EXERCISE PROMPT:
For the records below, output each line exactly as it appears, from the first through the line with "Task: Expand the Главные балки group".

━━━

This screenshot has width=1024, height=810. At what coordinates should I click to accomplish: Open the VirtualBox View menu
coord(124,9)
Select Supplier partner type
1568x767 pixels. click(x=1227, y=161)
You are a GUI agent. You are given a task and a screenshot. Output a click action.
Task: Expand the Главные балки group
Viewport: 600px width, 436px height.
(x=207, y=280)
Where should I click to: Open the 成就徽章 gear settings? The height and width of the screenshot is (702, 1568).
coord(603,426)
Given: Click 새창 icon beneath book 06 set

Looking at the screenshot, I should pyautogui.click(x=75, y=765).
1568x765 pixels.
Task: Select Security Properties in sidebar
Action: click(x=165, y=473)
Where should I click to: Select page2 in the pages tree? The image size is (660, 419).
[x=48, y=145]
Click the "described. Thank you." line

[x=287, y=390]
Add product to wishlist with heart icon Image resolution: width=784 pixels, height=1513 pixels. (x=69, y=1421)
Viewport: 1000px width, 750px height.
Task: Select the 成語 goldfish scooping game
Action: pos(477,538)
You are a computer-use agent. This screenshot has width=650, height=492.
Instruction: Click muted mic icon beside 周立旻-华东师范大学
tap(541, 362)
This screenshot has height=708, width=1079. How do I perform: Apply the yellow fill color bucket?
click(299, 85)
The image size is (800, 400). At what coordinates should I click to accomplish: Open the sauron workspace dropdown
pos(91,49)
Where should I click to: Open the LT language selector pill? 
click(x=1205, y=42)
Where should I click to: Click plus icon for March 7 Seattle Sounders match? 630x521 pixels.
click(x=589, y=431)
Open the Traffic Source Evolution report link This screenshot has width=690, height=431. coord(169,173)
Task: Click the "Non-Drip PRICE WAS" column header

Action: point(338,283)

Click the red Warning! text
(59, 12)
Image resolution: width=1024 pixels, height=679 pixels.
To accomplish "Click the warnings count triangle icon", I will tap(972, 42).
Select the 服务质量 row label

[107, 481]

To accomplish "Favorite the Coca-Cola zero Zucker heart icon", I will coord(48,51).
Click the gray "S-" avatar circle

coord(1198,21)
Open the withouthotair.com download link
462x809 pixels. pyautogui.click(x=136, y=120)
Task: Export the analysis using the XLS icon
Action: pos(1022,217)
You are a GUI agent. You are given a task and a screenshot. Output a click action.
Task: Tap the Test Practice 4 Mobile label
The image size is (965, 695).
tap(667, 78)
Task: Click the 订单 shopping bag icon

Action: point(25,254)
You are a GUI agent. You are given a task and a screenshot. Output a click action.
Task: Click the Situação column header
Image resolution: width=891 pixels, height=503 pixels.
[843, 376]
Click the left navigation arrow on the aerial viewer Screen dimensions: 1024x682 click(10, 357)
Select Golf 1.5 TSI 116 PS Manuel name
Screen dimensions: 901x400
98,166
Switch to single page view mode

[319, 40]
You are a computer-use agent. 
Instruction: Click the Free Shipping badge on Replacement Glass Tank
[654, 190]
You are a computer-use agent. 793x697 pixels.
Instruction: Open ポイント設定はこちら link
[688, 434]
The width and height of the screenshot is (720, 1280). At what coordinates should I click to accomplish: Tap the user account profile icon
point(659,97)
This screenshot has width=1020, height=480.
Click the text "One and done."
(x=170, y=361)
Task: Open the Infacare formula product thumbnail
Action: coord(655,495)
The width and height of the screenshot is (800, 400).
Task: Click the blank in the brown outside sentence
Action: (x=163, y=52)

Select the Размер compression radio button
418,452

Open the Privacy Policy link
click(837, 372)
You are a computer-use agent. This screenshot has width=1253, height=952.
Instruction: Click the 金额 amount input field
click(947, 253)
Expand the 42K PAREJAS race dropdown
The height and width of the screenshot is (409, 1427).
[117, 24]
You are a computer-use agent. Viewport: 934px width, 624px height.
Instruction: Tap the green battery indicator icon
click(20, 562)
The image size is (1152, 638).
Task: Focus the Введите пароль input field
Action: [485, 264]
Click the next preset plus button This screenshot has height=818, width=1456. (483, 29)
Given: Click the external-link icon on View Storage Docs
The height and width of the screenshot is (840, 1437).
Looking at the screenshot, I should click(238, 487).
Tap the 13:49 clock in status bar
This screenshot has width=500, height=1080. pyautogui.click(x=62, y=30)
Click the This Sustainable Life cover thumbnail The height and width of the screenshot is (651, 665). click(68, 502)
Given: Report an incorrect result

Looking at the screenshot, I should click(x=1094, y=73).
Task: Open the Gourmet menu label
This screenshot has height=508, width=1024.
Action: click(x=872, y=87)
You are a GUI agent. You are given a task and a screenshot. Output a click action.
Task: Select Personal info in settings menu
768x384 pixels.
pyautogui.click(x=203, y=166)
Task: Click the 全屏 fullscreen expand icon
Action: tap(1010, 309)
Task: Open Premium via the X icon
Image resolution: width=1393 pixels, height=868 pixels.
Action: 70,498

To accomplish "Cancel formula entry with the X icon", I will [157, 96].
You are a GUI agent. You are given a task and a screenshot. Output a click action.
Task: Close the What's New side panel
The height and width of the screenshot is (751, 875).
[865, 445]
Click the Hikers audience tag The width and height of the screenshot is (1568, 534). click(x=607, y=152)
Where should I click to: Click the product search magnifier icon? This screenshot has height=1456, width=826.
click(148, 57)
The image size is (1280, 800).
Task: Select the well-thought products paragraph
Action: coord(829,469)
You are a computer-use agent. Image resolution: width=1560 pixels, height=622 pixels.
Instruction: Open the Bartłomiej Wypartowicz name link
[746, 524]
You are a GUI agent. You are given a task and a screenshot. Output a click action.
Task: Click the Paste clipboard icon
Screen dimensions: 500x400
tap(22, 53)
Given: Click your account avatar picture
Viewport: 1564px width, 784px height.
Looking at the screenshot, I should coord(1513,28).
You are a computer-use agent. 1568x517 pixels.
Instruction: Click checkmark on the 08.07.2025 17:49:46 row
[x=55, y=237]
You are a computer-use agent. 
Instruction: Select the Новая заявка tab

━━━

FINAL ANSWER:
This screenshot has width=1024, height=810. At what coordinates should I click to accomplish: Open the VirtualBox View menu
coord(124,9)
Select Supplier partner type
1568x767 pixels. click(x=1227, y=161)
You are a GUI agent. You are given a task and a screenshot. Output a click action.
Task: Expand the Главные балки group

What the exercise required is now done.